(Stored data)
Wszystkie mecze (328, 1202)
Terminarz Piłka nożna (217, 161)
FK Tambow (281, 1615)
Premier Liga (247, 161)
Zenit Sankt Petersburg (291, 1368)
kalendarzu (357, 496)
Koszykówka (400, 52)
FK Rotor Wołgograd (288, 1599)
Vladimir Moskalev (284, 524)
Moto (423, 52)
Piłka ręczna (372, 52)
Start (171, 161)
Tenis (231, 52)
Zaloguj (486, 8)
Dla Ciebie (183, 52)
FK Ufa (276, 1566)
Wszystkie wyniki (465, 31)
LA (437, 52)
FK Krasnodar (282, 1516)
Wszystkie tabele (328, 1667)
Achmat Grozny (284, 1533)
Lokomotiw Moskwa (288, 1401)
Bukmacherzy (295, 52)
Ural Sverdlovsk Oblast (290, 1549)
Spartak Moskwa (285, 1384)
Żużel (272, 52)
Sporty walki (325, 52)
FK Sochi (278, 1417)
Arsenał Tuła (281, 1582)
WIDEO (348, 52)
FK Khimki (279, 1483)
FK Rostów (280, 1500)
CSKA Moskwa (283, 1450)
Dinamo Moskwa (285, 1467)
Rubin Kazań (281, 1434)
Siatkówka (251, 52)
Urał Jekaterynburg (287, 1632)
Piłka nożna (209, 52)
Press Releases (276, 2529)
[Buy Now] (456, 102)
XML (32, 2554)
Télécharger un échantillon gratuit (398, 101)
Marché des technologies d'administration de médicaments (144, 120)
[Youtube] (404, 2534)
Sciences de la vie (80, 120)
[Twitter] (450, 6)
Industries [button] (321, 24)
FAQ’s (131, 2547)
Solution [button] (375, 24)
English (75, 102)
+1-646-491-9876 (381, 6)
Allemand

● **Problem to solve**: Only the number is wanted: how many lines in the entries above contain the word "Piłka"?

● **Result for this exercise**: 3